The Happy Couple in the Throne Room after The Royal Wedding

Just how big was the #RoyalWedding this past Friday? An estimated 2 billion people tuned into the event. According to Akamai it was the sixth biggest event on the Web with just under 5.4 million page views a minute at the height of the event.

It was the first #RoyalWedding to take place since 2005. Just how has the Internet and Social Media changed since then? Well Facebook was one year old, YouTube was around for just two months and Twitter didn’t even exist.

Here are some other interesting measurements surrounding the Royal Wedding of Prince William and Catherine (Kate) Middleton, now known as the Duke and Duchess of Cambridge.

NBC shared the following stats collected from Trendrr about the event specifically on Twitter. The LA Times had some additional information about how NBC intended to use social media and track the conversations surrounding the Royal Wedding.

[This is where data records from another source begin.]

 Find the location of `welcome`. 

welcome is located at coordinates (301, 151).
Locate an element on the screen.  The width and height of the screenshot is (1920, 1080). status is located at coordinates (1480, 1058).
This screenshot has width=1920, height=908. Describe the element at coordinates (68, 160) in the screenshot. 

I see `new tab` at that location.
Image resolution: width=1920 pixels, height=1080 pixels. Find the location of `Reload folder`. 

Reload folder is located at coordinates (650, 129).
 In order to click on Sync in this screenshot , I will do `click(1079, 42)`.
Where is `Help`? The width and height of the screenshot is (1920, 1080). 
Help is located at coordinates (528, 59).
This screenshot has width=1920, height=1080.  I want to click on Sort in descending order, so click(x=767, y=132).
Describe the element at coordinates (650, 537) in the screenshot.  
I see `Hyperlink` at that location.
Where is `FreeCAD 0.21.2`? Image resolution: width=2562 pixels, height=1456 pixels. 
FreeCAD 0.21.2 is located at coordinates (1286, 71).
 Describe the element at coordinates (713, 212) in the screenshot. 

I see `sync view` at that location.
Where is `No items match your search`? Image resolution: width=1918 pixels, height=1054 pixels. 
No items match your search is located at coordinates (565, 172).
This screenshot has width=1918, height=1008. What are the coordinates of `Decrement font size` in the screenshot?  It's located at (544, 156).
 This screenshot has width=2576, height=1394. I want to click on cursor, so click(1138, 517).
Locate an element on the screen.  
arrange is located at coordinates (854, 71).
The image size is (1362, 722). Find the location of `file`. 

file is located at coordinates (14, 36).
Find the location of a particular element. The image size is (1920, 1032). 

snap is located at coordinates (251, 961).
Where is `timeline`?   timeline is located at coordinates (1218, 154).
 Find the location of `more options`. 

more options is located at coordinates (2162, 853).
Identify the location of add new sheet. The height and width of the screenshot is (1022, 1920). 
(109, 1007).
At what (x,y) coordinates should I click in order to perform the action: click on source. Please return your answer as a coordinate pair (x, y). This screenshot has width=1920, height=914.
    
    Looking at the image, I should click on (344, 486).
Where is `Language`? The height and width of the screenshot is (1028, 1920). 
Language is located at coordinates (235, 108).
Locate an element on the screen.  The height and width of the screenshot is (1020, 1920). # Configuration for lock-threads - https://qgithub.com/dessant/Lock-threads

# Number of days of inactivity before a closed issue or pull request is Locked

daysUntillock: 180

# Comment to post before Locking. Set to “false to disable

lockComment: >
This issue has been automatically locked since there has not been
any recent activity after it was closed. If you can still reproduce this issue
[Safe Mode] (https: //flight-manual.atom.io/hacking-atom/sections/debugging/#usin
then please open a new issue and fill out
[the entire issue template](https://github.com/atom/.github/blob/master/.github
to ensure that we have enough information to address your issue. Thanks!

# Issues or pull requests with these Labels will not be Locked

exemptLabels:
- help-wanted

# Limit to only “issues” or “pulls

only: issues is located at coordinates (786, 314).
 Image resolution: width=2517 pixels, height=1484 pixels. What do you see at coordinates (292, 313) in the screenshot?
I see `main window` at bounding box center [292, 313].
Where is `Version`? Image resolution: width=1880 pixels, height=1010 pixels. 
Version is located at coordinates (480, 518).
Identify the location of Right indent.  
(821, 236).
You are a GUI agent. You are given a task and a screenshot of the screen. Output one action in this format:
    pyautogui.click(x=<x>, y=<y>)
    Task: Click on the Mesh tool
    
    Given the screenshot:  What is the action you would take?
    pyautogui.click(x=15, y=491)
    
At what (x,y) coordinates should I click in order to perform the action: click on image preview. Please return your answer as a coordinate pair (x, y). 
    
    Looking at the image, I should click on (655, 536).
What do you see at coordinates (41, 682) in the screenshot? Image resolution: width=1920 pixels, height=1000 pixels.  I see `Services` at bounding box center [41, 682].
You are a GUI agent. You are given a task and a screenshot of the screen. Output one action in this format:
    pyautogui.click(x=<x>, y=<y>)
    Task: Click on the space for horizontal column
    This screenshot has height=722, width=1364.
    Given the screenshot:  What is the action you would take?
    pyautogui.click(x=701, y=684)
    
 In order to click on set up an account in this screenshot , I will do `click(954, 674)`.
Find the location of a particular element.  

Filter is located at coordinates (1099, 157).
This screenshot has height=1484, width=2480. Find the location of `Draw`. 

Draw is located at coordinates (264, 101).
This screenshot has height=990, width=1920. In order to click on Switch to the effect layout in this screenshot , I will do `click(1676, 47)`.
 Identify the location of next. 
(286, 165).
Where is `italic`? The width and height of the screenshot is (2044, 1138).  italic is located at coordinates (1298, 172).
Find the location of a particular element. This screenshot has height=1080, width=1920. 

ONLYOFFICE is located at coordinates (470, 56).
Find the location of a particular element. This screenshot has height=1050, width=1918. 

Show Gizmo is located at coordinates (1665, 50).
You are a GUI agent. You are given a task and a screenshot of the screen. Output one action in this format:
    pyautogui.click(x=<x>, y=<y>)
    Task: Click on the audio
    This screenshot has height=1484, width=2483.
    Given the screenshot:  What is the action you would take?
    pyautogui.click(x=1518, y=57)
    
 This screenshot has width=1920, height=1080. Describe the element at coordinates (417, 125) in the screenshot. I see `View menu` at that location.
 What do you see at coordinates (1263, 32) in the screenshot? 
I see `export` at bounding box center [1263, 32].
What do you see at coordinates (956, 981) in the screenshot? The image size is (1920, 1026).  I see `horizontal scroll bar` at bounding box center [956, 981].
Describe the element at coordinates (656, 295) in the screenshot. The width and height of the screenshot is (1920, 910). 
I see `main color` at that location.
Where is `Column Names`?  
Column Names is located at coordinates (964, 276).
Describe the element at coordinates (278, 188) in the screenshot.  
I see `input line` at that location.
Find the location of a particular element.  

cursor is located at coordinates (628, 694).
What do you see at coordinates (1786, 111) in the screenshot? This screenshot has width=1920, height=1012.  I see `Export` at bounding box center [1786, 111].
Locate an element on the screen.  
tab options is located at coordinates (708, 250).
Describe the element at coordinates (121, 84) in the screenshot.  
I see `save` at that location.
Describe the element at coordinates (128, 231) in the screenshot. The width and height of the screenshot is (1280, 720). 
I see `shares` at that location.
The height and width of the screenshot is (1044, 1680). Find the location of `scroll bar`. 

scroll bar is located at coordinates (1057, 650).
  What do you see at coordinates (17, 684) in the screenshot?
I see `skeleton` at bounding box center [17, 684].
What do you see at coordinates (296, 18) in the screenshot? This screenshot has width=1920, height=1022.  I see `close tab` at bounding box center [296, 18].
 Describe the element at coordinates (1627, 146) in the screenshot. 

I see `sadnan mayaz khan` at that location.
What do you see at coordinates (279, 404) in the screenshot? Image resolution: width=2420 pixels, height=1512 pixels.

  • 58% of Twitter conversations were of positive sentiment, 24% of tweets registered as neutral, and 18% were negative.
  • Women tweeted the most, 64% of tweets came from them vs. 36% from men.
  • 42% of all Royal Wedding related tweets came from Twitter.com while 39% came from mobile devices.

Specifically looking at the hashtags and top influencers during the event the following stats were shared.

  • Mentions of the #RoyalWedding hashtag topped 1 million by mid-ceremony.
  • Top hashtags include #royalwedding, #rw2011 (the officially Royal Wedding hashtag), #royalwedding!, #rw11, and #bodareal (which is Spanish for “#royalwedding”)
  • According to Klout, the top influencers included @nytimes, @eonline and @andersoncooper.

Webtrends also did a great job pulling together pre-Royal Wedding and post-Royal Wedding infographics to summarize the online conversations. Highlights include:

  • 2.7 million social media mentions in 24 hours.
  • The U.S. generated the majority of the buzz according to Webtrends, as 55.8% of conversations originated there, compared to 1.69% in the U.K.